Stan: Not me alone, but a group of us that lived there: Tom McQuillan,
who was a Canadian and myself and the people connected with Grand Duc Mining
& Smelting. All of us were intent on getting a road up the Unuk at that time,
about 1938.
Don: Was the mine considering bringing
the ore out that possible road?
Stan: Well, the Unuk River drainage
was a miner’s paradise. There’s silver and there’s minerals up at the headwaters
of that river that you wouldn’t believe. And the Canadians were interested in
getting an outlet...to the salt water, that was the big thing. To be able to
get out to salt water, at Stewart and Hyder.

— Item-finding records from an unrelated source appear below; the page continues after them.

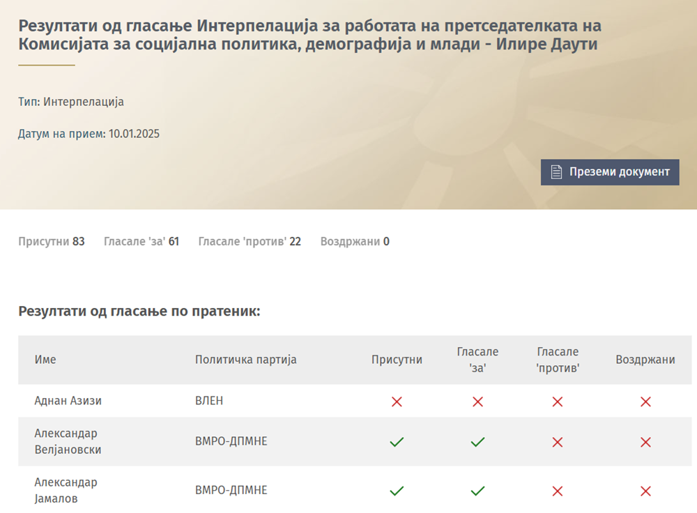The height and width of the screenshot is (513, 697).
Task: Click Аднан Азизи's red X under Гласале 'за'
Action: click(477, 401)
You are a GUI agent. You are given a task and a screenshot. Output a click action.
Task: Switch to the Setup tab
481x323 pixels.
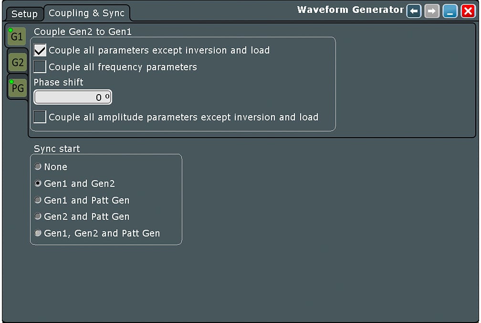pyautogui.click(x=24, y=14)
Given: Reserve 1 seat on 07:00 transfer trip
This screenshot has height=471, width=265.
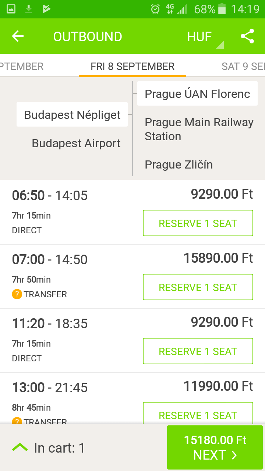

So I worked three years on it for the Canadian
Dept of Public Works, building trails and working for Tom McQuillan. McQuillan
was the head, the push for it. And those of us that were building trails then
eyeballed a route up the left-hand side of the middle fork of the Unuk that
would have taken us over the summit with only an 1800-foot elevation. And the
only glacier-free, absolutely glacier-free route, at that time, anywhere along
the coast here...down at Stewart and Hyder...

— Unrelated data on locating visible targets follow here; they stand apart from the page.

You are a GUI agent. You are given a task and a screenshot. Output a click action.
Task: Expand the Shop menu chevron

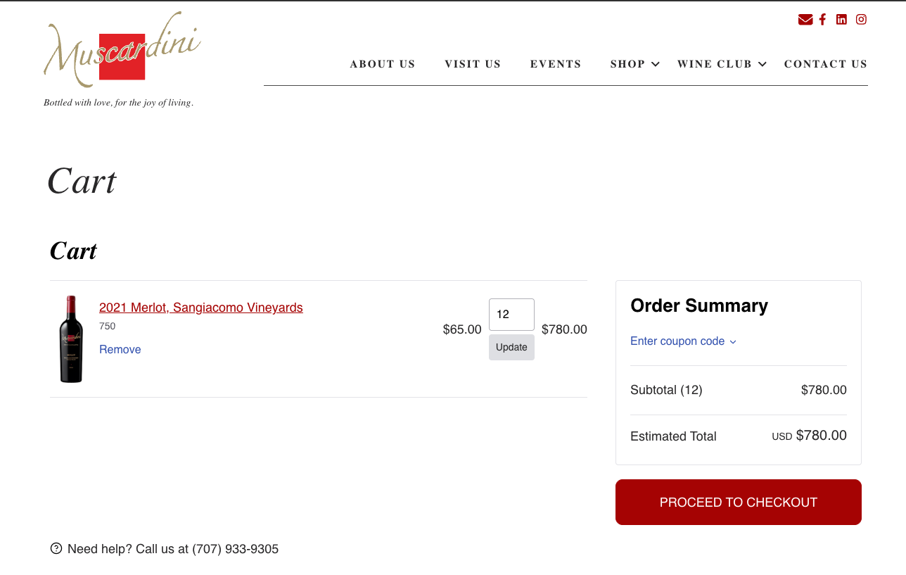(x=656, y=64)
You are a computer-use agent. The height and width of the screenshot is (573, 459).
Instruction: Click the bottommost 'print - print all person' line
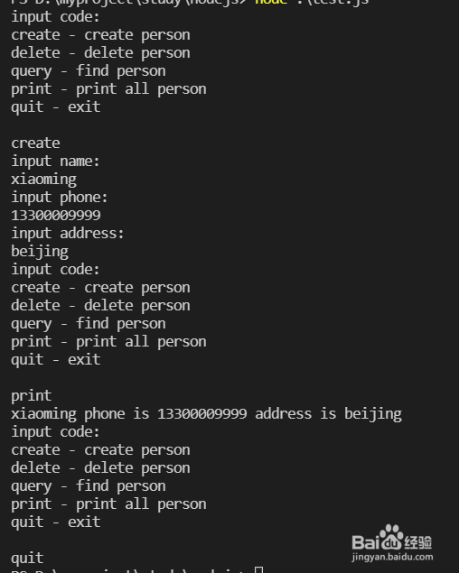click(x=108, y=504)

It just made me sick when [President] Carter
made this into a monument. [Misty Fjords National Monument] It was such a waste
of all the effort we’d gone to. Just an absolute waste, just to satisfy a few
people down in the Sierra Club. And as far as he[Carter] was concerned, all
he did was look at a map, probably, and it was just a little section on the
map, but if he could fly over it, like I’ve done, fly clear over that section
that we call the monument, he would shake his head. You would shake your head
in despair to think that that much country had been tied up into something that
would never do any good for anybody. And then there were a few people here in
town that paraded around about their Misty Fjords. I told some of those people,
“If you’d stop and think a little bit, there are pioneers like myself that just
call that the back side of the island. That’s no Misty Fjords to us. It’s all
just plain country just like everywhere else. If you want to make something
special up there, go up into Walker Cove or Rudyerd Bay and make a park out
of that, just that area. But to take in all that area, to tie it up, to me was
a shameful waste of our natural resource.

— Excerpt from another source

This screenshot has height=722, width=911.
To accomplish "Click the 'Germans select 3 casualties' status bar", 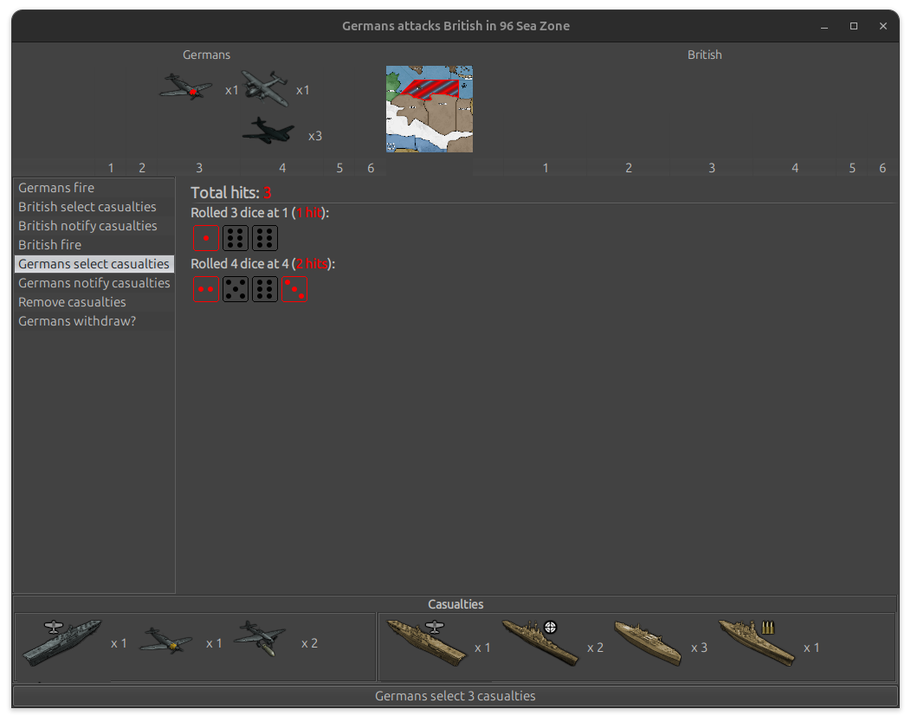I will [x=456, y=696].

Stan: The development of the Unuk River
was a whole history all of its own. It encompassed at least five different men,
four big companies, Newmont Mining & Smelting, Grandview Mining & Smelting,
Climax Uranium of Denver, Selukwe Sebaka, I can name a few of them. Selukwe
Sebaka was a big gold mine in East Africa. It was an English company. That was
a subsidiary of Newmont Mining Company of New York.
Anyway, that’s what happened and that cut
us off completely from our expectations of making the Unuk River an outlet to
the sea, which these big companies wanted and worked for. And we were gradually
working toward it. The road would have been just about like the road between
Prince Rupert and Prince George. It would have gone up the Unuk, instead of
the Skeena. And there would have been a ferry across to Claude Point and a road
right straight across the middle of the island here, and you could have driven
from Ketchikan right up into the interior.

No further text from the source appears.